Work to complete: Edit the rows below by replacing "search box" with "search field" and changing nothing else, then write the lines out again. Leave the pictures out.

BEGIN Exercise materials

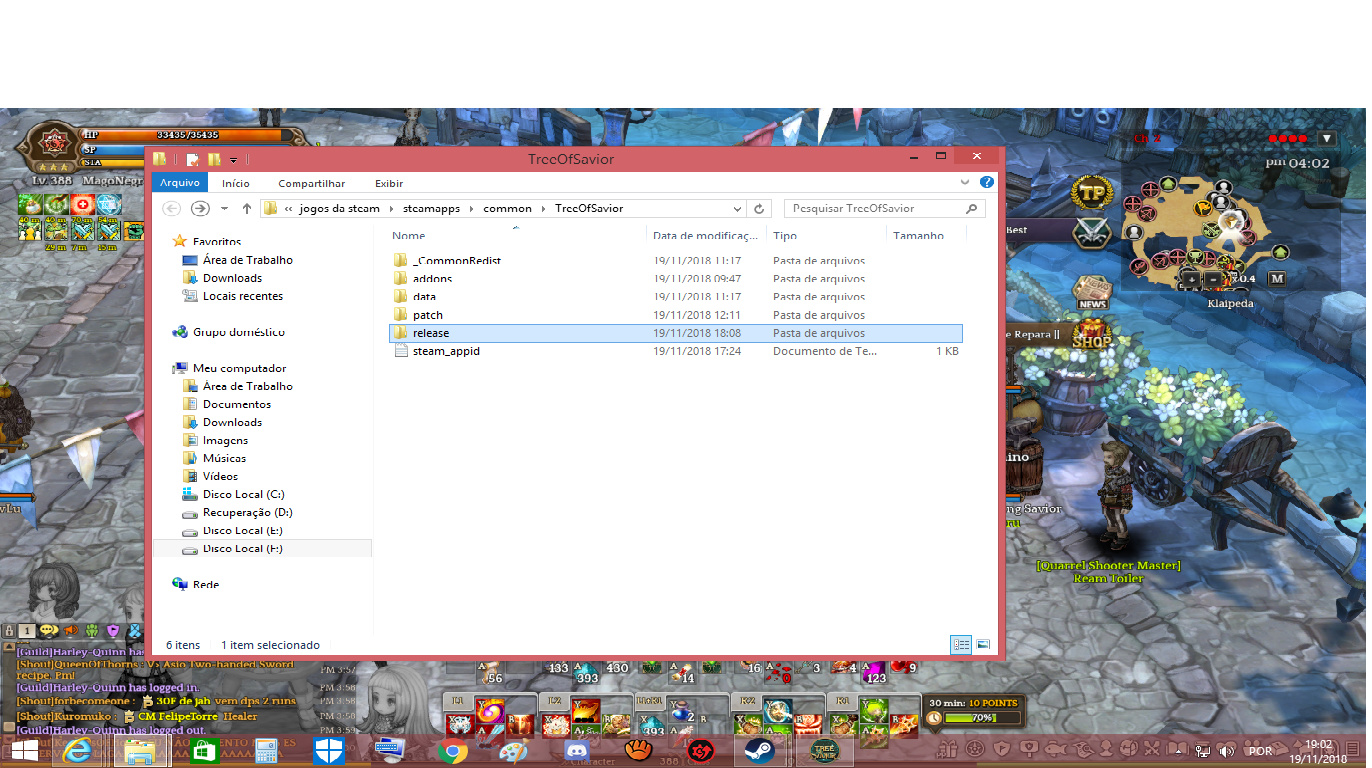Click the Pesquisar TreeOfSavior search box
The image size is (1372, 768).
point(875,209)
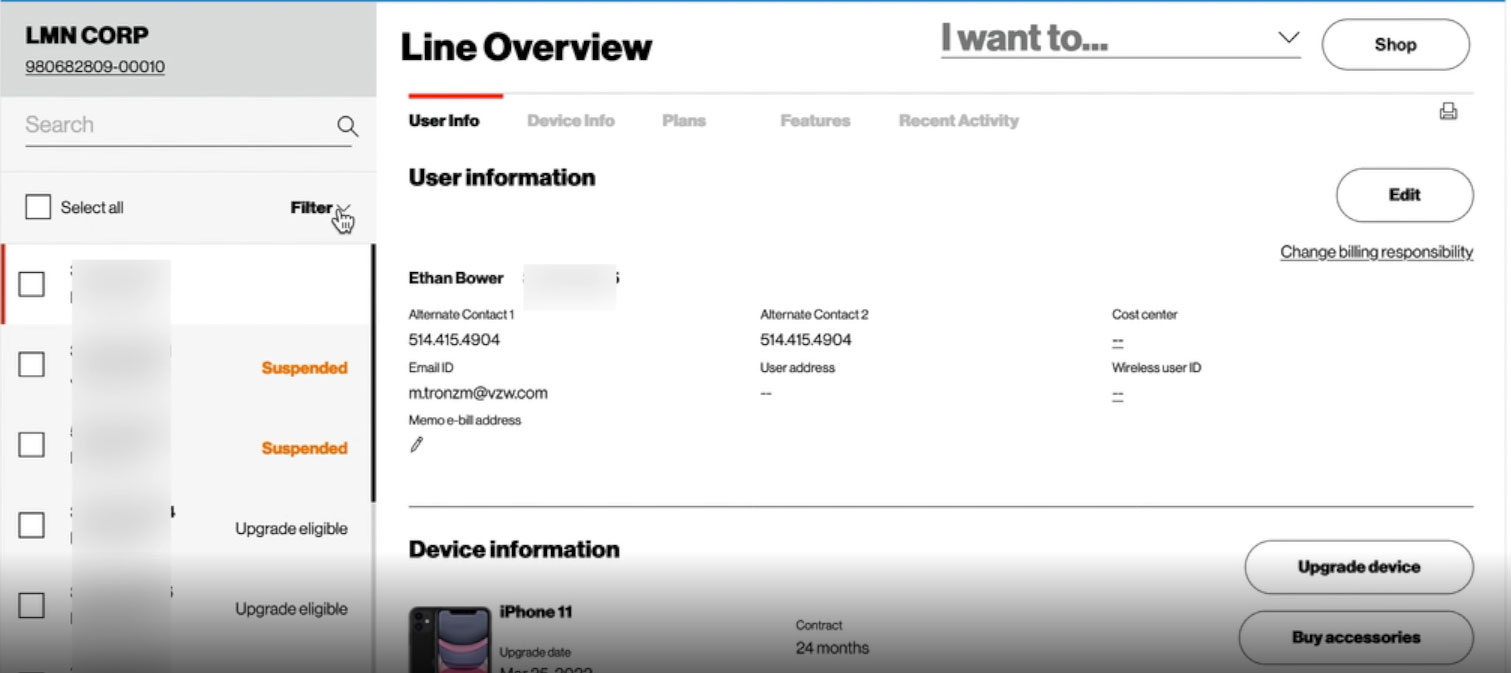Open Change billing responsibility link
Screen dimensions: 1511x673
pos(1376,252)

END Exercise materials

Task solution:
Click the Pesquisar TreeOfSavior search field
The image size is (1372, 768).
point(875,209)
Open Change billing responsibility link
Screen dimensions: 1511x673
pos(1376,252)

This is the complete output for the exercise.